Multiply (519 −−−√ ) (62–√). Give an exact answer
To multiply (519 −−−√ ) (62 – √), we can simplify each radical expression first:
√519 = √(3 * 173) = √(3 * 173) = √3 * √173
√62 = √(2 * 31) = √(2 * 31) = √2 * √31
Now we can multiply the simplified expressions:
(√3 * √173) * (√2 * √31)
To multiply roots, we can multiply the numbers outside the root and multiply the numbers inside the root. So:
(√3 * √173) * (√2 * √31) = (√(3 * 173)) * (√(2 * 31)) = √(3 * 173 * 2 * 31)

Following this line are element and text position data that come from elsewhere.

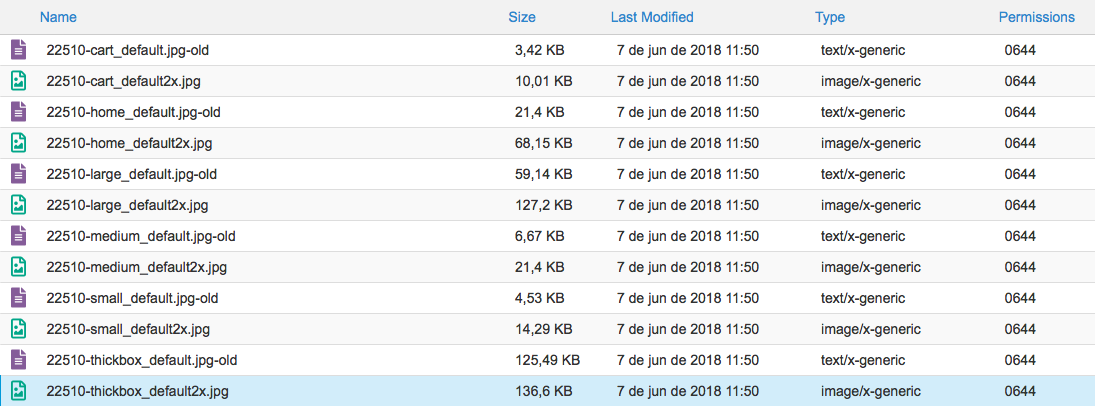Screen dimensions: 1095x412
Task: Click the text file icon beside 22510-large_default.jpg-old
Action: [x=18, y=174]
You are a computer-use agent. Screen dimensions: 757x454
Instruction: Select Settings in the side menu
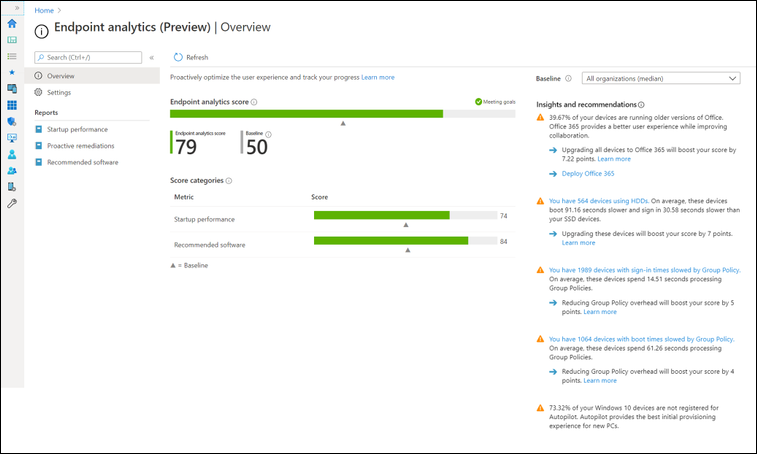point(59,92)
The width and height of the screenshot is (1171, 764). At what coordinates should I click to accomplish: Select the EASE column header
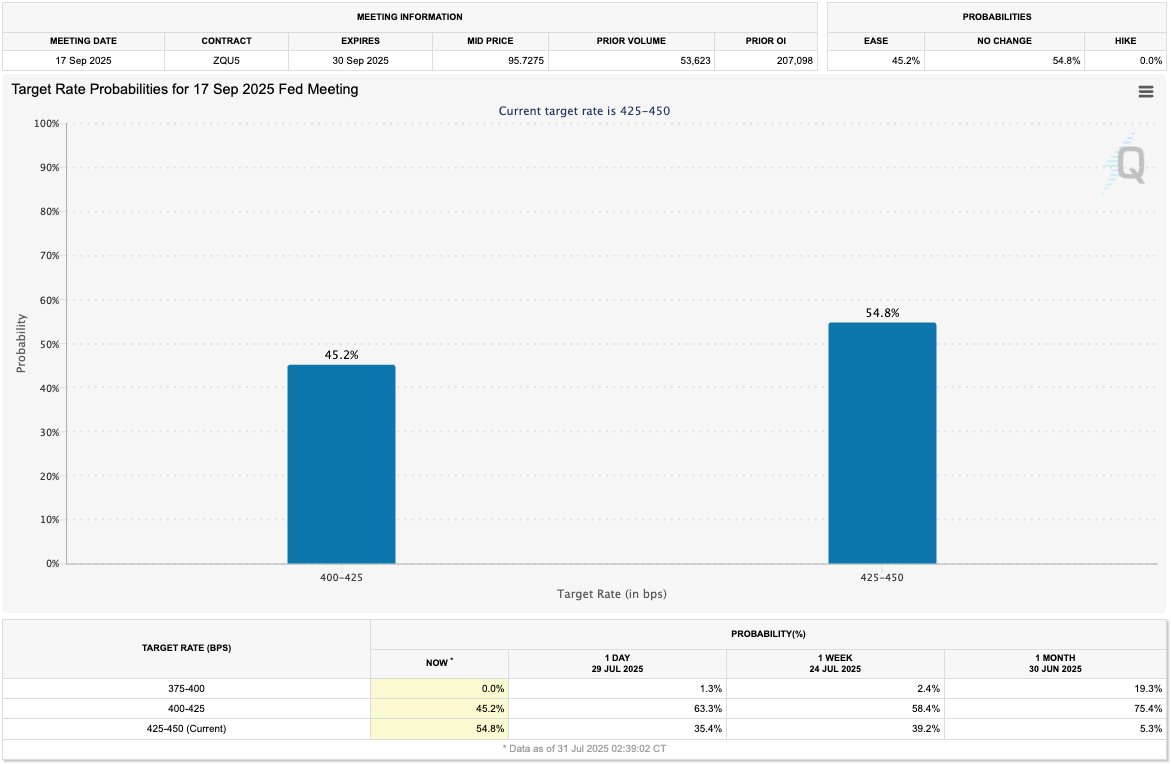(876, 41)
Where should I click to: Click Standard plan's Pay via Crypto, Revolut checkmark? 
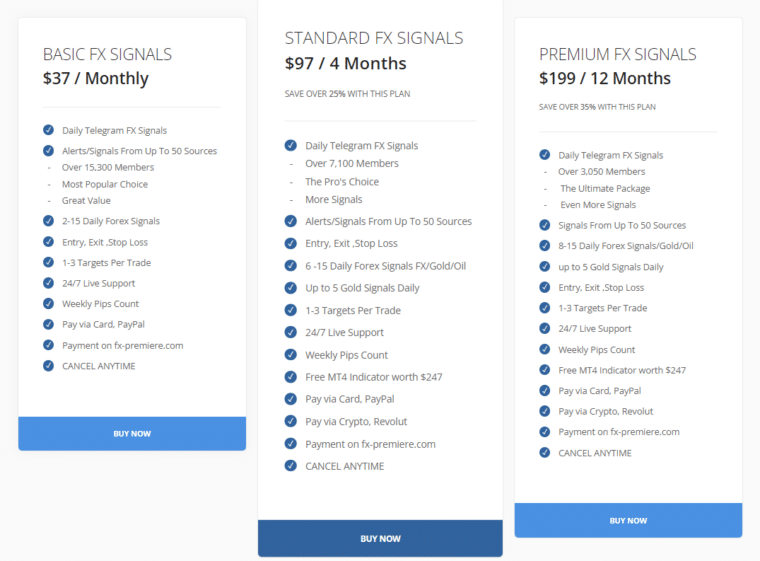[291, 421]

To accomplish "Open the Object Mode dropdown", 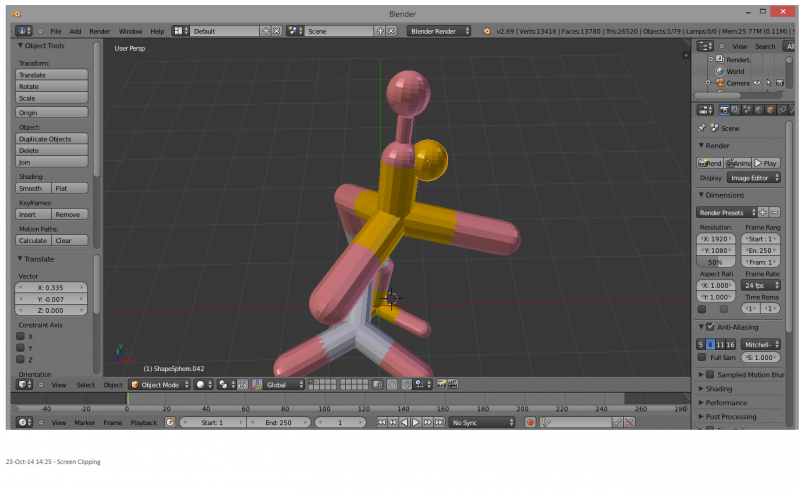I will [x=159, y=384].
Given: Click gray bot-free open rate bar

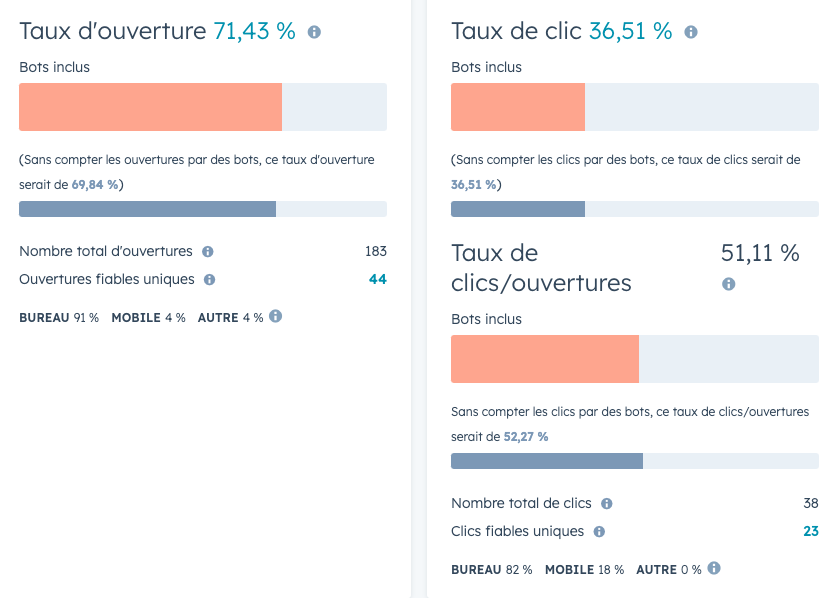Looking at the screenshot, I should (x=147, y=209).
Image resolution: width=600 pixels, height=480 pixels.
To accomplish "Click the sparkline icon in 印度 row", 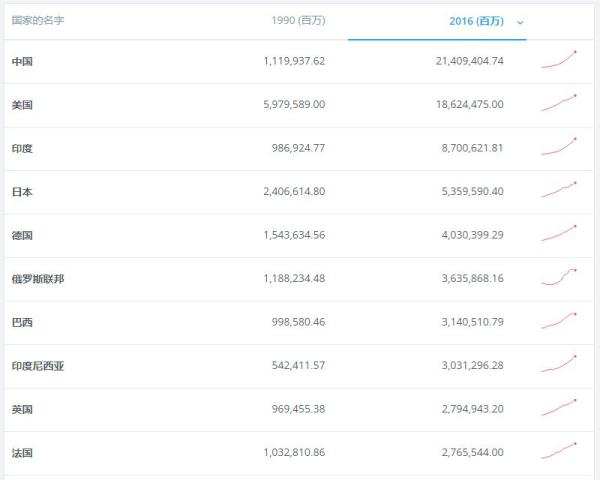I will pyautogui.click(x=559, y=147).
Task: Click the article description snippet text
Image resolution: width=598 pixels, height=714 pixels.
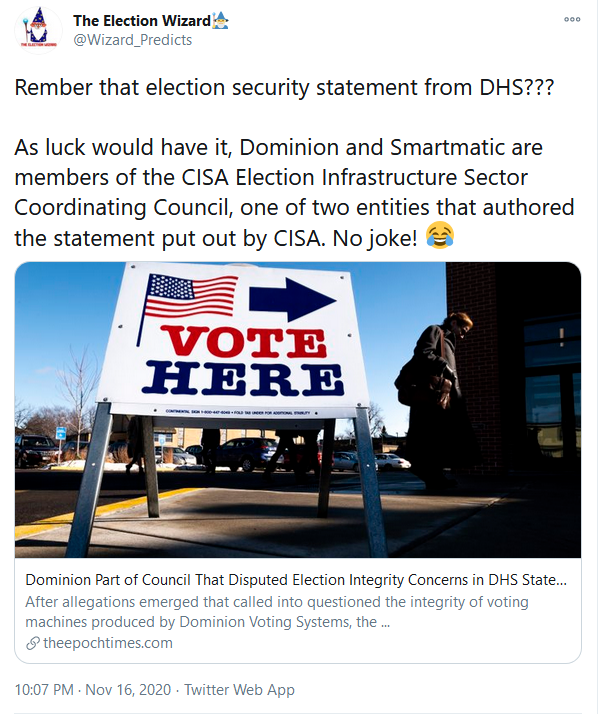Action: (x=277, y=612)
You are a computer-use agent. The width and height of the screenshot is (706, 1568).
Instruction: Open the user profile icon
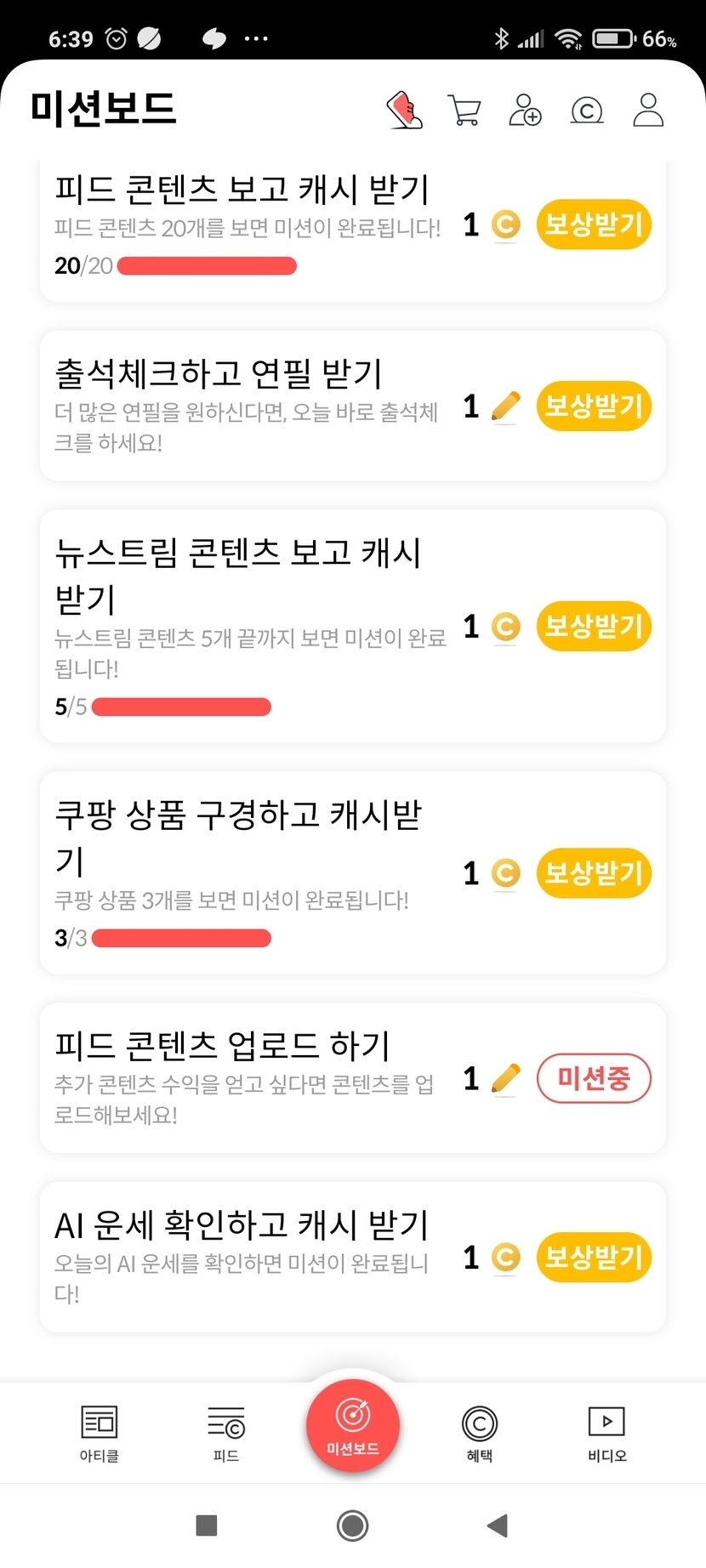click(648, 110)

Now we can simplify the expression inside the radical:
√(3 * 173 * 2 * 31) = √(3 * 2 * 31 * 173) = √(6 * 5393)
Since 6 is not a perfect square, we cannot simplify the expression any further.
Thus, the exact answer to (519 −−−√ ) (62–√) is √(6 * 5393).
To solve this question, you need to follow the order of operations (also known as PEMDAS).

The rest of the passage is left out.